---- Supplied entries

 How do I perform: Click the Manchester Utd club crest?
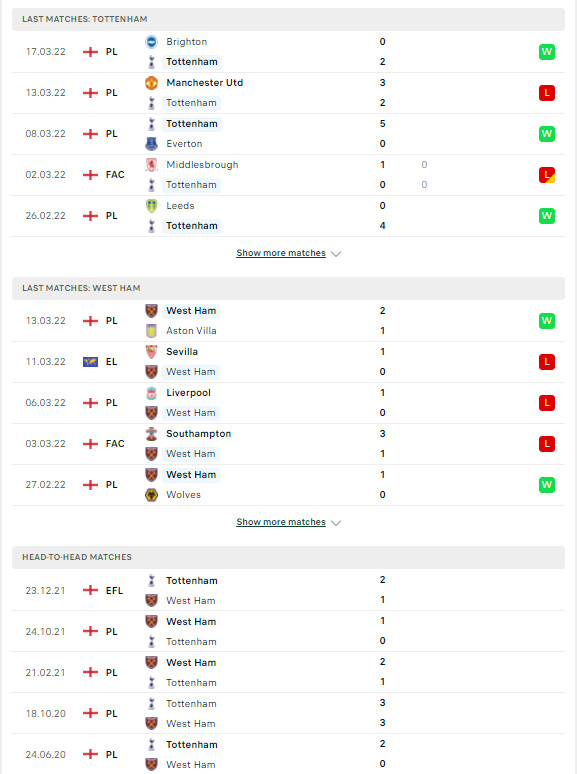(152, 83)
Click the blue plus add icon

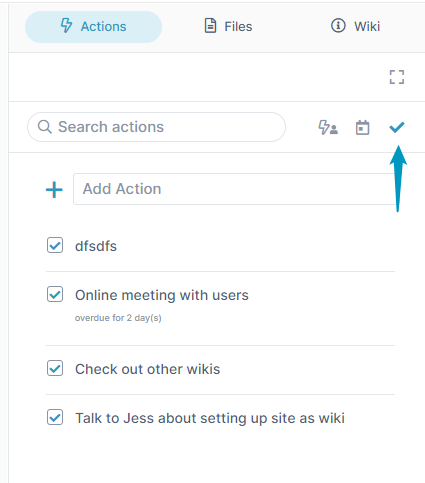[54, 190]
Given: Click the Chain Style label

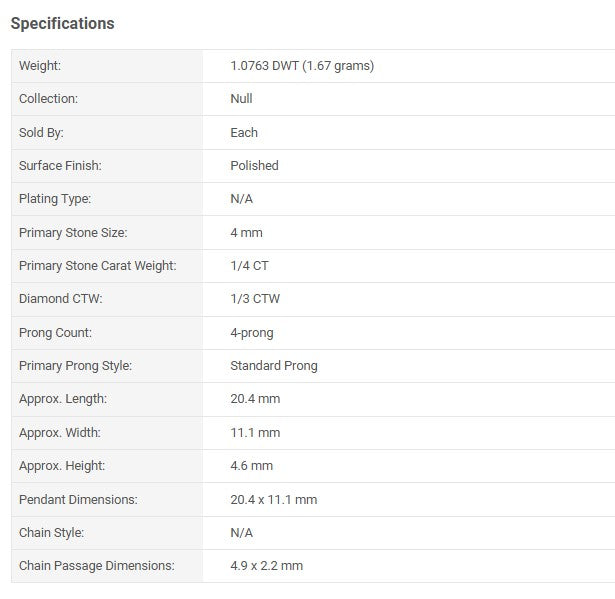Looking at the screenshot, I should click(x=51, y=533).
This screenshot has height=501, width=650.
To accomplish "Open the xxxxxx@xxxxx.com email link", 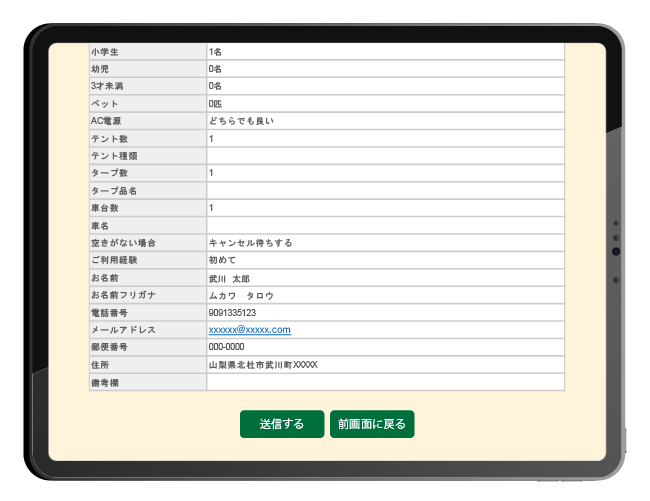I will (249, 330).
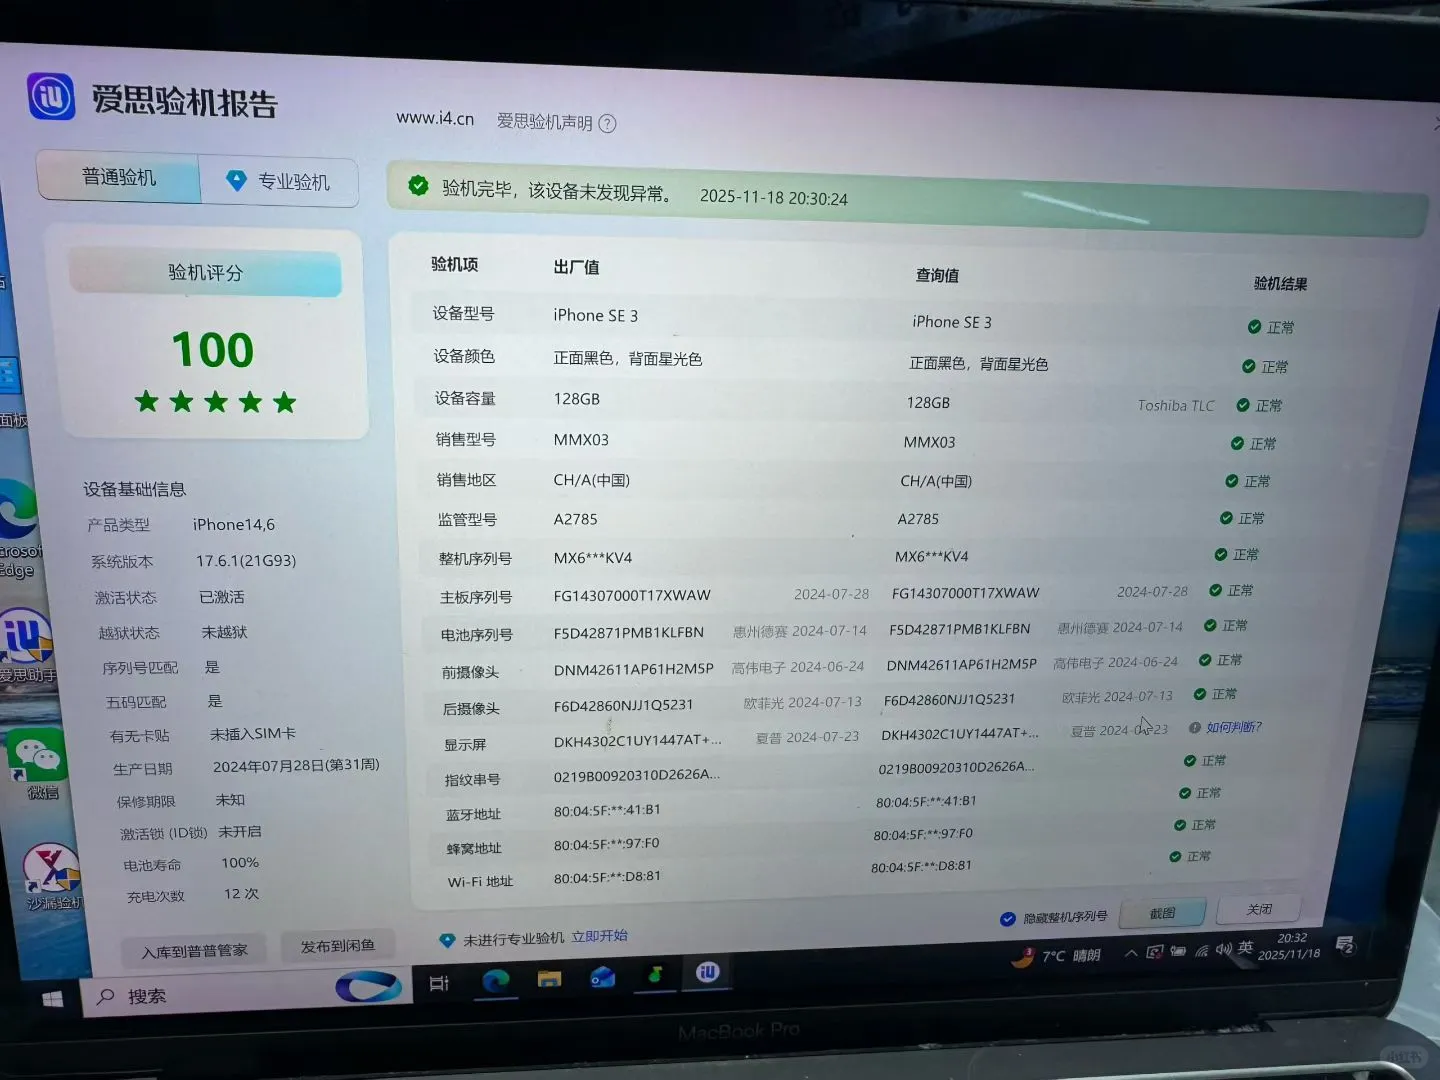The width and height of the screenshot is (1440, 1080).
Task: Click the question mark beside 爱思验机声明
Action: tap(608, 123)
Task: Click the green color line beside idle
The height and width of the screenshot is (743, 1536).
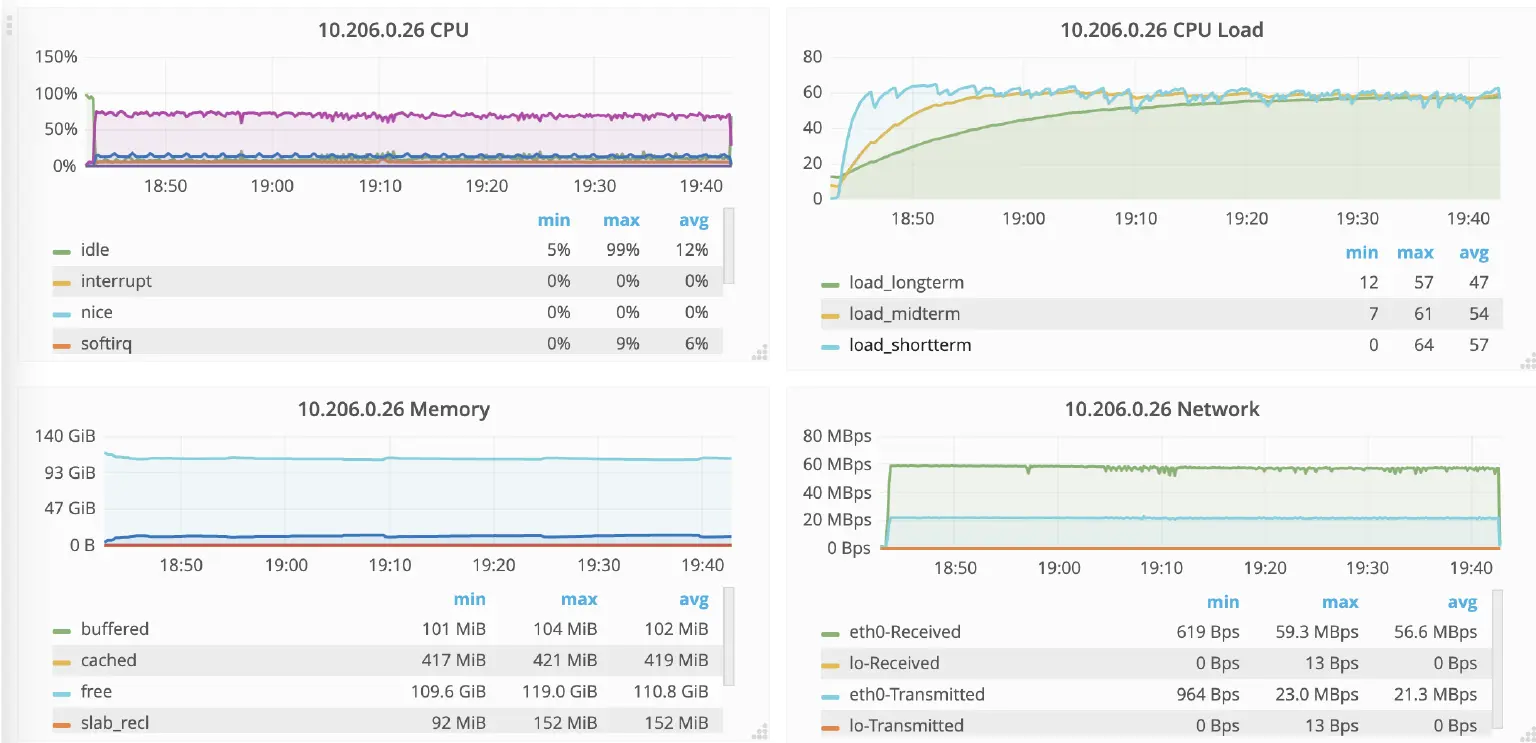Action: [62, 251]
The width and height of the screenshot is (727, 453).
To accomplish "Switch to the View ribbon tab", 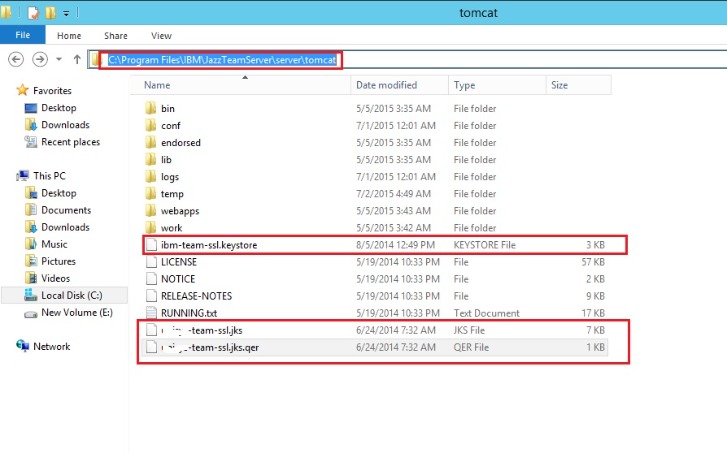I will (x=162, y=35).
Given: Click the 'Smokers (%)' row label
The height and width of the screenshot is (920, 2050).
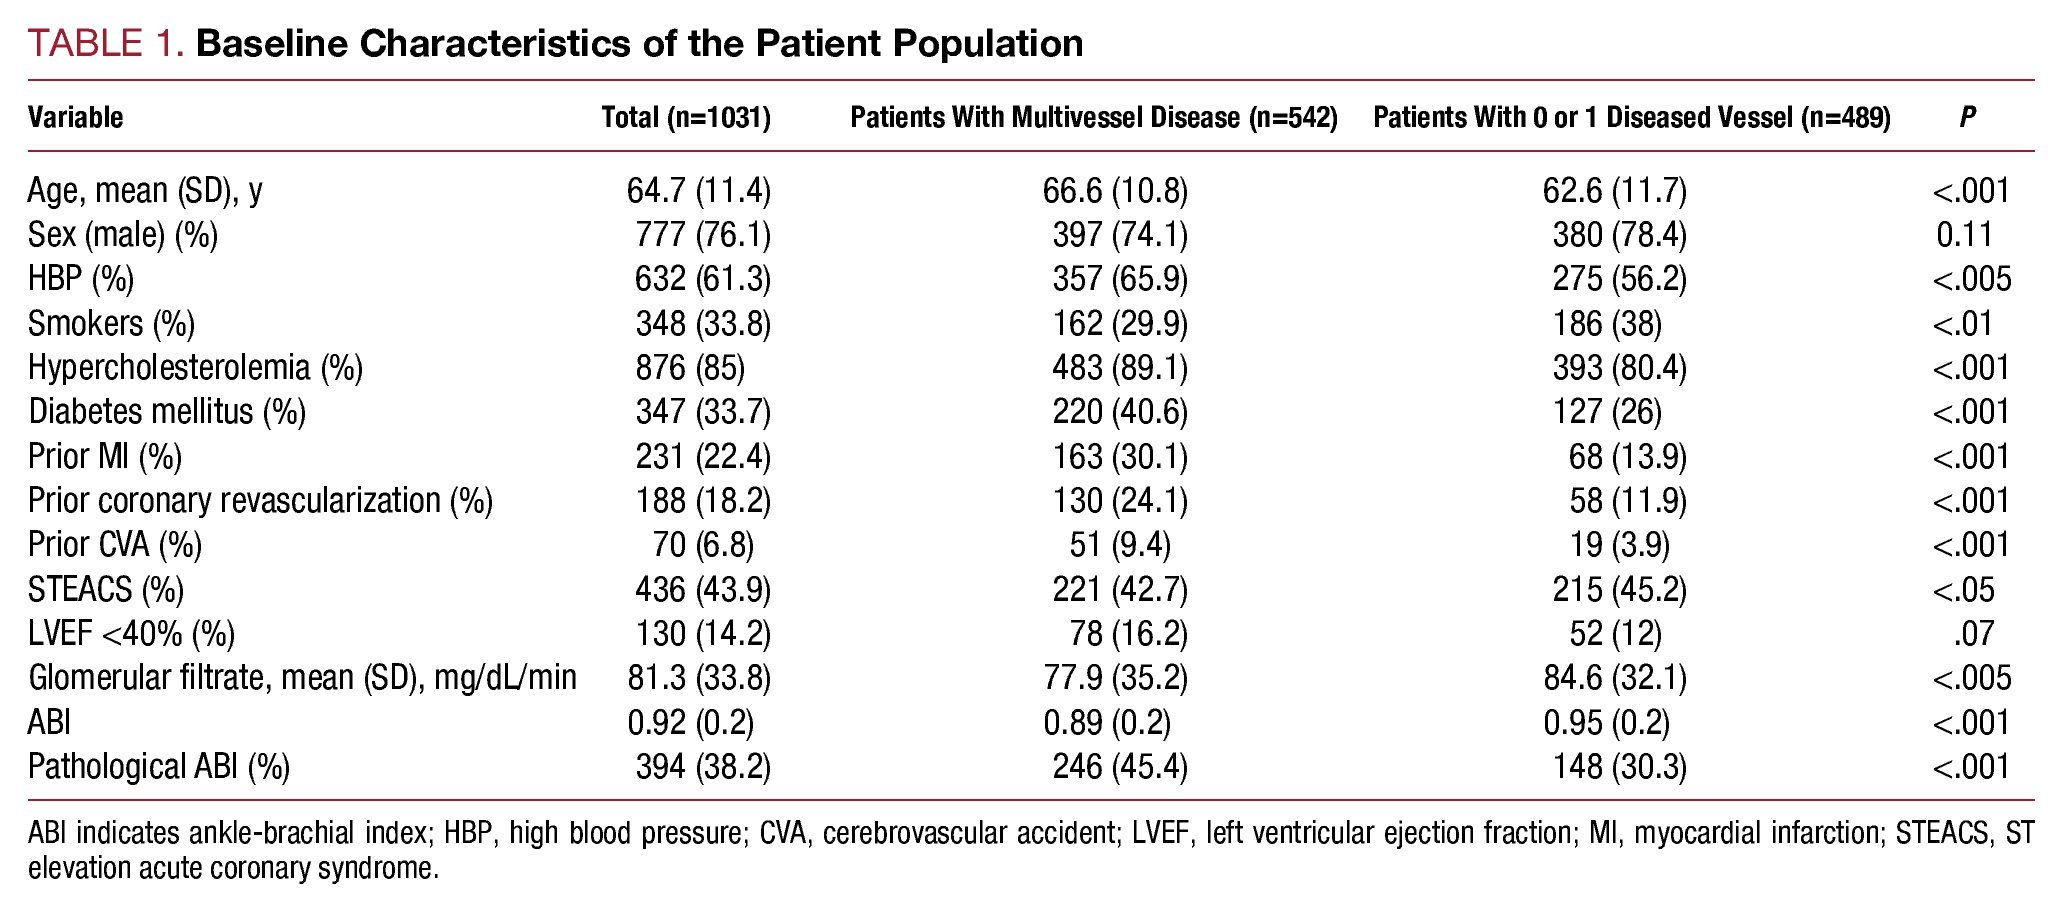Looking at the screenshot, I should click(111, 324).
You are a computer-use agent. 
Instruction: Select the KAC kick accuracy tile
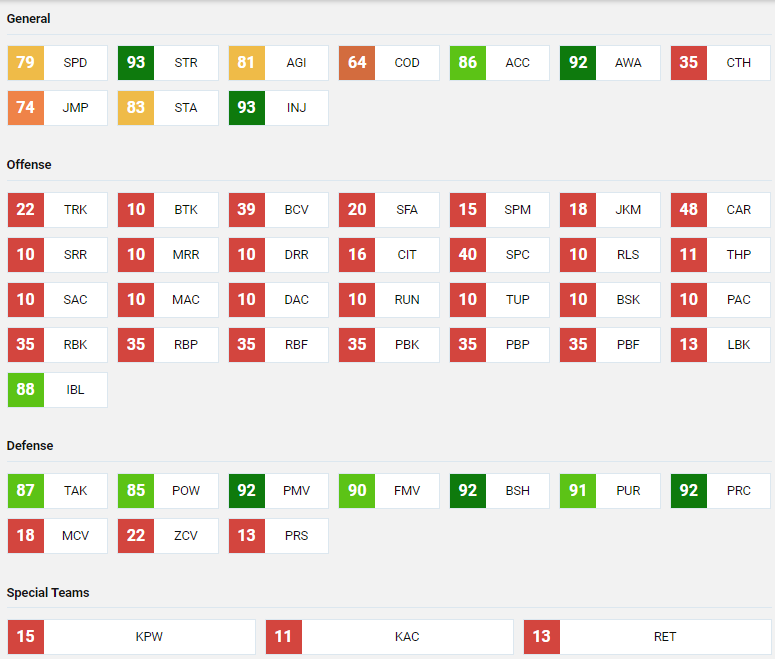click(x=389, y=637)
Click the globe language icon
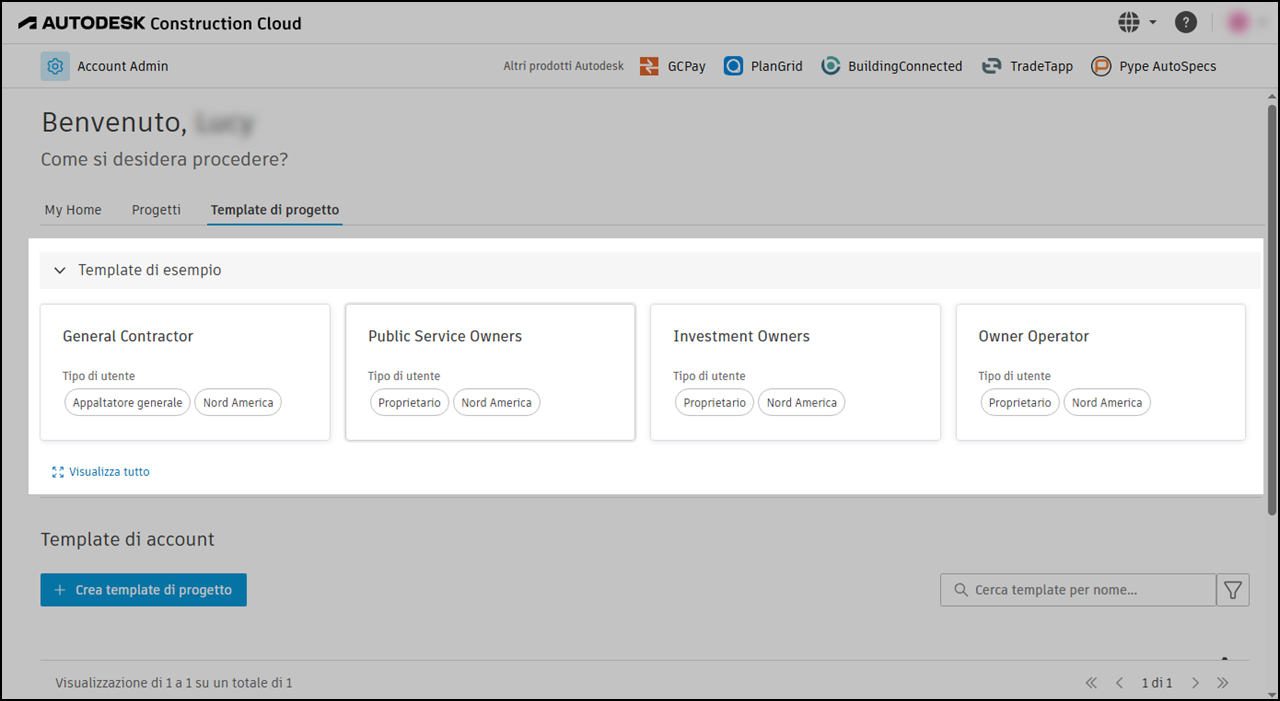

--------

» **Exercise instructions**: From the line that contains "Instruction: Select the" down to the last line of the entries above, copy every line exactly and leave out the pictures.

» **Output below**:
Instruction: Select the KAC kick accuracy tile
click(x=389, y=637)
Click the globe language icon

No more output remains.